Alva era nervoso. Scese le scale a tre gradini alla volta
allo stesso modo di come lo faceva da bambino, in quel vecchio casermone al 42
di via A. De Gasperi, con il palmo della mano destra che scivolava sul
mancorrente, pantaloncini corti, canottiera un po’ sbrindellata e il pensiero
che era già su quella collina sulla quale, da lì a non molto, avrebbe scaricato
tutta la sua energia repressa rincorrendo un pallone e sudando come un vitello.
Ma non era più un bambino. Aveva 50 anni, i capelli grigi, una montagna di
vita fangosa e puzzolente alle spalle e due figli sparsi chissà dove. Due
parti della sua esistenza che non sapevano nemmeno se era vivo o morto. Alva
quel pomeriggio stava pensando a cose importanti. Erano anni che studiava la
Bibbia e proprio quel mattino aveva letto la seconda lettera di Giovanni. I
versetti dal 9 al 11 recitavano così: “ 9 Chiunque va
avanti e non rimane nell’insegnamento del Cristo non ha Dio. Chi rimane in
questo insegnamento è colui che ha il Padre e il Figlio. 10 Se
qualcuno viene da voi e non porta questo insegnamento, non ricevetelo in casa e
non rivolgetegli un saluto. 11 Poiché chi gli rivolge un
saluto partecipa alle sue opere malvage.”
Alva sapeva molto sull’apostolo. Innanzitutto
doveva essere originario della Palestina e abitarvi, come si desume dalla
profonda conoscenza del paese. I particolari relativi ai luoghi menzionati
dimostrano che li conosceva personalmente. Parla di “Betania al di là del
Giordano” e di ‘Betania vicino a
Gerusalemme, inoltre scrive che presso
il luogo dove Gesù fu messo al palo c’era un orto con una tomba commemorativa
nuova e che Gesù parlava “nel luogo del tesoro mentre insegnava nel tempio” e
che “era inverno, e Gesù camminava nel tempio sotto il colonnato di Salomone”.
Inoltre non c’era nessuna ragione per dubitare che Giovanni abbia scritto
questa lettera. Lo scrittore si definisce “l’anziano”. Questo si addice certamente
a Giovanni non solo a motivo della sua età avanzata, ma anche perché, essendo
una delle “colonne” e l’ultimo apostolo
ancora in vita, era davvero un “anziano” della congregazione cristiana. Egli
era ben noto, e non occorreva nessuna ulteriore identificazione per i suoi
lettori. Che lo scrittore sia lui è evidente anche dalla somiglianza di stile
con la prima lettera e con il Vangelo di Giovanni. Come la prima lettera,
sembra che anche questa sia stata scritta a Efeso, o nei pressi, verso il 98 E.V.

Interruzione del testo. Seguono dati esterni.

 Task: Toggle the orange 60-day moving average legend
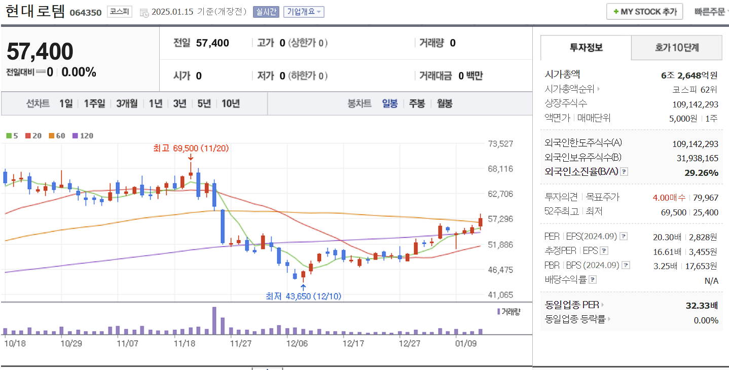pos(52,135)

Riguardo a 2 e 3 Giovanni, un’enciclopedia osserva: “Dalla loro
generale somiglianza, possiamo supporre che le due epistole siano state scritte
poco dopo la prima Epistola da Efeso. Tutt’e due applicano a singoli casi di
condotta i princìpi che erano stati estesamente trattati nella prima Epistola”.

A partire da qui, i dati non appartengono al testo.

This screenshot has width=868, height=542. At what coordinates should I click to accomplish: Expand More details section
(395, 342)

A sostegno dell’autenticità di questa lettera c’è il fatto che essa è citata da
Ireneo, del II secolo, e che fu accettata da Clemente Alessandrino, dello
stesso periodo. Le lettere di Giovanni sono inoltre elencate nel Frammento
Muratoriano.
C’era però un’incertezza sulla traduzione
resa della parola “saluto” nel versetto 11. Gli scrittori delle ispirate Scritture
Greche Cristiane si preoccupavano di trasmettere il loro messaggio in modo
comprensibile a tutti, perciò non ricorsero alla lingua greca classica, ma alla
koinè. Quegli scrittori erano tutti ebrei. Pur essendo semiti, non
intendevano divulgare il semitismo, ma la verità del puro cristianesimo e per
mezzo della lingua greca potevano raggiungere più persone; potevano meglio
assolvere l’incarico di fare “discepoli di persone di tutte le nazioni”. Inoltre
la koinè era un ottimo strumento con cui potevano esprimere bene i
difficili concetti che volevano spiegare. Con il loro messaggio gli scrittori
cristiani ispirati conferirono alla koinè forza, dignità e calore. Nel
contesto delle Scritture ispirate i termini greci assunsero un significato più
ricco, più pieno e più spirituale.
Per farla breve la parola “saluto”, tradotta dalla
Khoinè significava rallegrarsi ed era resa KHAIRO’ mentre l’ideologia comune
voleva che fosse tradotta come un ciao o un buongiorno e quindi KHAIRE’. Ad uno sterminato
numero di persone la questione non sfiorerebbe nemmeno un ‘infinitesimale parte
dell’ultimo neurone preposto per il ragionamento ma, per Alva, si ergeva ad
un’importanza storica, uno di quei quesiti da dipanare molto velocemente a
dispetto dei secoli trascorsi nell’assenza della conoscenza soggettiva di cosa
avrebbe cambiato una diversa traduzione.
Una volta arrivato sulla strada, Alva si immerse per
un attimo in tutti quei libri di Diritto Canonico e le reminiscenze di Liceo
Classico che avevano suggellato , anni prima, una laurea “cum laude” all’ateneo
dell’Aquila. Le sue sinapsi iniziarono a considerare centinaia di testi sacri e
scritti e lettere e traduzioni e gli sovvenne che l'attico era parlato ad Atene e in Attica; tuttavia Omero viene studiato in dialetto dorico, poi ci sono
autori che usavano il dialetto
ionico-vedi quello molto usato in Magna Grecia,e poi l'eolico,parlato da Saffo,
la poetessa di Lesbo e Alcèo. Comunque l'attico è quello che si studia
solitamente. La koinè è appunto una miscela dei principali dialetti greci
antichi fu usata soprattutto ad Alessandria d'Egitto,nel periodo ellenistico
quindi, per estensione, :
χαιρε(chàire) = salve! Che Dio ti aiuti! / Buona fortuna (usato
all'arrivo ed alla partenza),
χαιρω (chàiro)= mi rallegro,gioisco,esulto.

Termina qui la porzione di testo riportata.